I have an array of numbers:
num_arr = np.array([1,2,3,4,5,6,7])
I need to transform each number into an object:
class MyObj:
def __init__(self, x):
self.val = x
What would be the best way to do that? Is there a way to do it without using loops?
CodePudding user response:
You can use map
but the performance enhancement is not significant.
import numpy as np
class MyObj:
def __init__(self, x):
self.val = x
n = 100000
num_arr = np.arange(n)
%timeit -n 10 -r 7 np.array([MyObj(i) for i in num_arr])
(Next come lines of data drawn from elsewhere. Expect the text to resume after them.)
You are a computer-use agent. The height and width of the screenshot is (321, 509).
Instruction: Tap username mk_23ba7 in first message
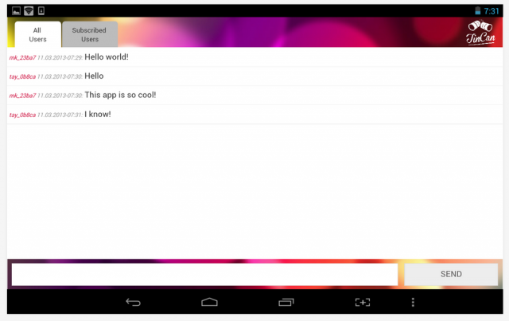pyautogui.click(x=22, y=57)
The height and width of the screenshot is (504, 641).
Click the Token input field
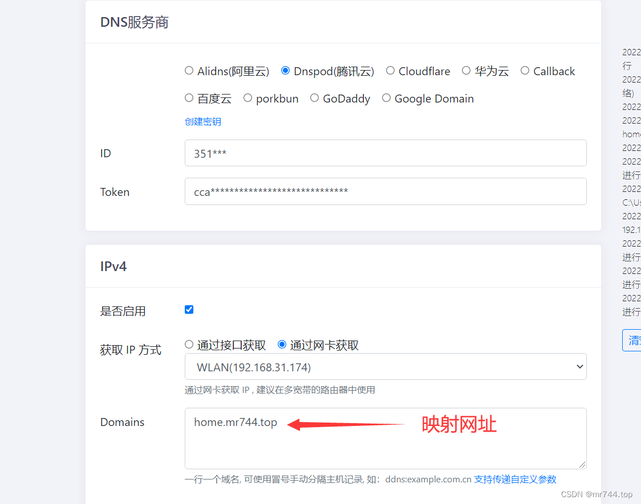(x=386, y=191)
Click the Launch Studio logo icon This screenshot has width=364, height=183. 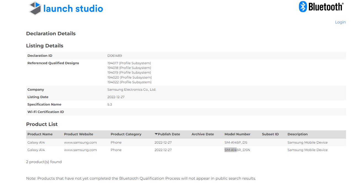coord(36,8)
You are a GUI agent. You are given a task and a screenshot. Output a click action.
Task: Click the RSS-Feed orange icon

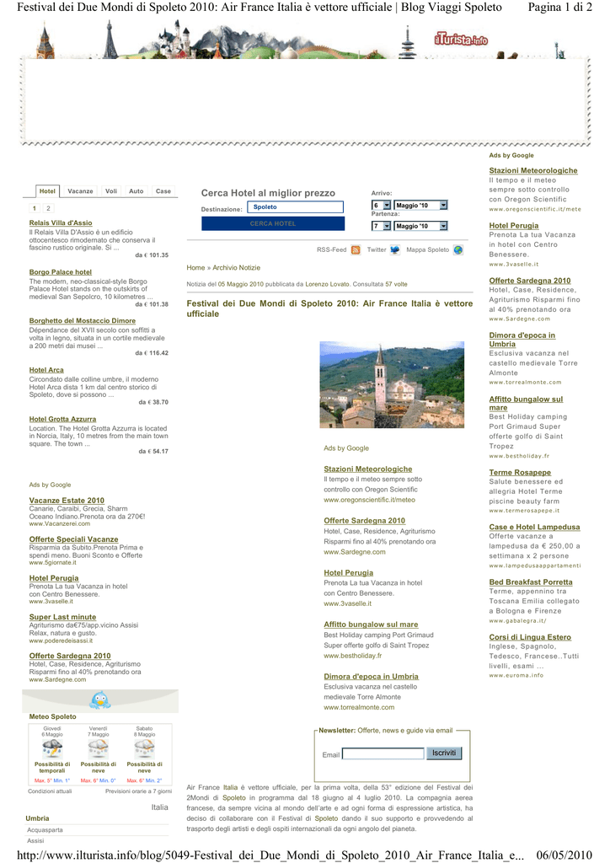(x=356, y=249)
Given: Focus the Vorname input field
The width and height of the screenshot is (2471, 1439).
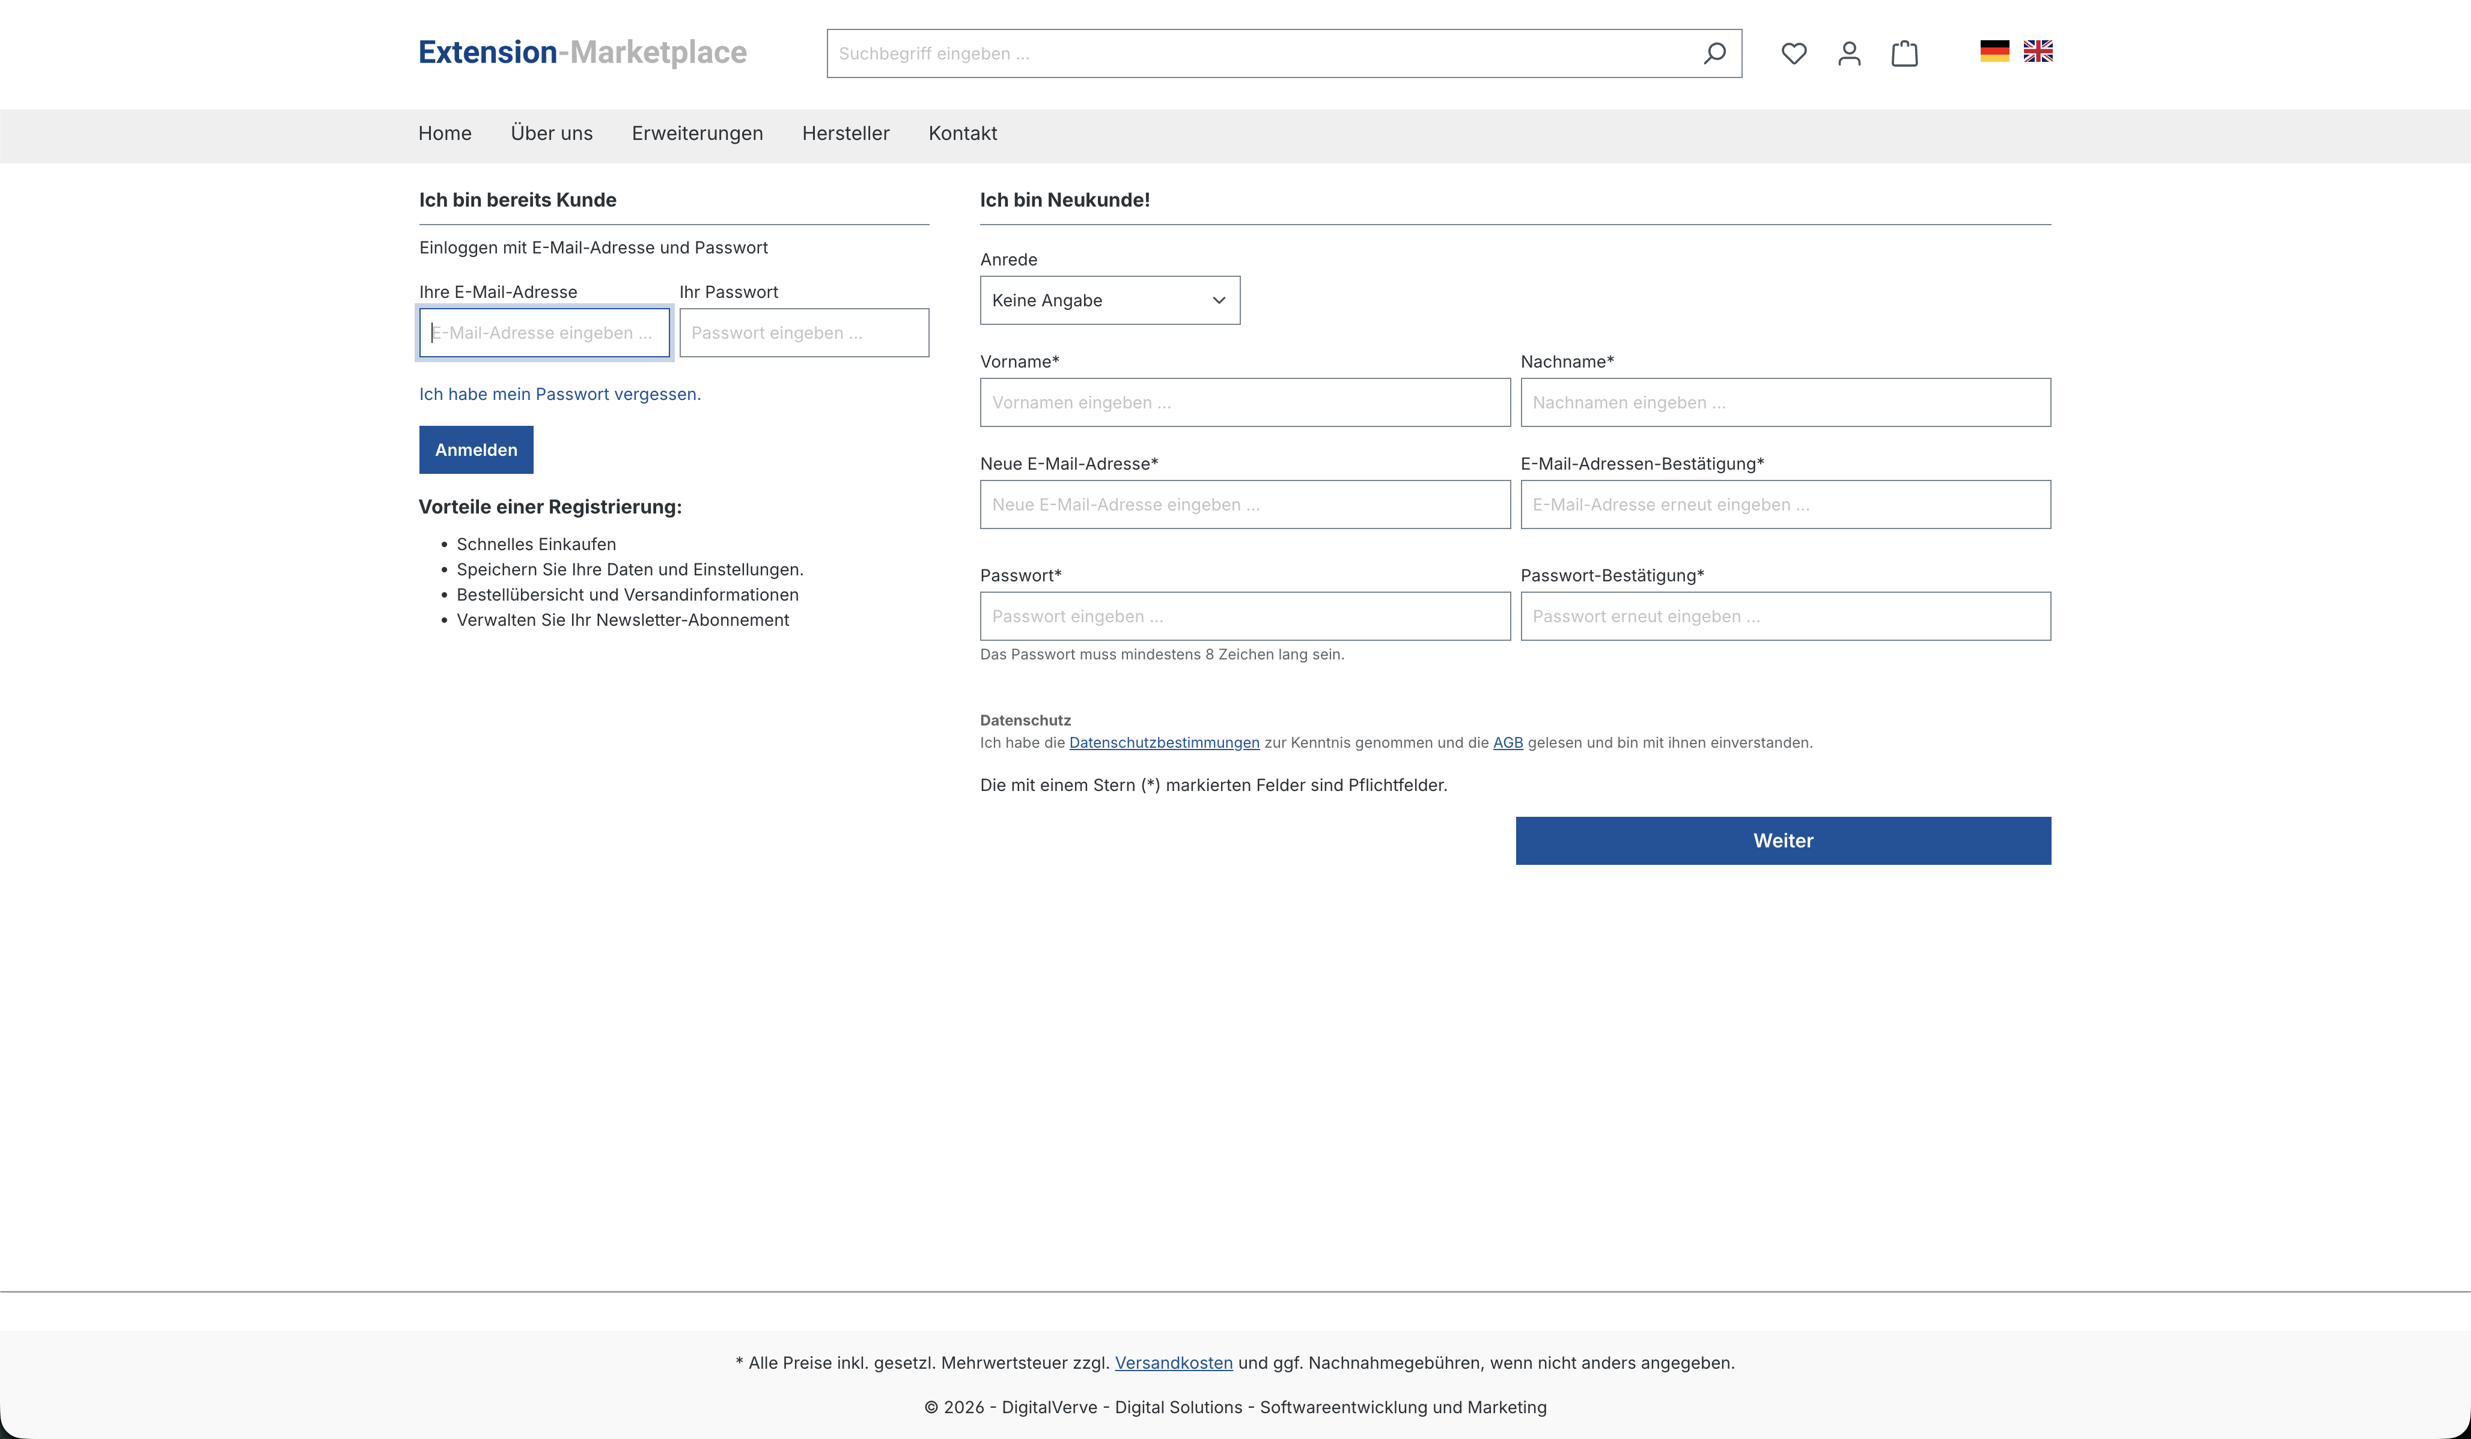Looking at the screenshot, I should click(x=1244, y=403).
> 167 ms ± 1.97 ms per loop (mean ± std. dev. of 7 runs, 10 loops each)
%timeit -n 10 -r 7 np.array(list(map(MyObj, num_arr)))
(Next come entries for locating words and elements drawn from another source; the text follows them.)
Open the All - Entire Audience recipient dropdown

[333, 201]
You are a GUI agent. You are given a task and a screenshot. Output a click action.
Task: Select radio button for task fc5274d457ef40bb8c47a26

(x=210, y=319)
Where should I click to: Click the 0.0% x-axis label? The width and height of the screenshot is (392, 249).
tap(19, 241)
> 163 ms ± 1.74 ms per loop (mean ± std. dev. of 7 runs, 10 loops each)
The method of @Faulheit is faster than these two methods. (Therefore, I would recommend you to accept his/her answer if you are satisfied with this result.)
vfunc = np.vectorize(MyObj)
%timeit -n 10 -r 7 vfunc(num_arr)
> 34.4 ms ± 813 µs per loop (mean ± std. dev. of 7 runs, 10 loops each)
Additional tests are done for small lists as @hpaulj suggested.
n = 5
%timeit -n 10 -r 7 np.array([MyObj(i) for i in num_arr])
> 11.2 µs ± 2.2 µs per loop (mean ± std. dev. of 7 runs, 10 loops each)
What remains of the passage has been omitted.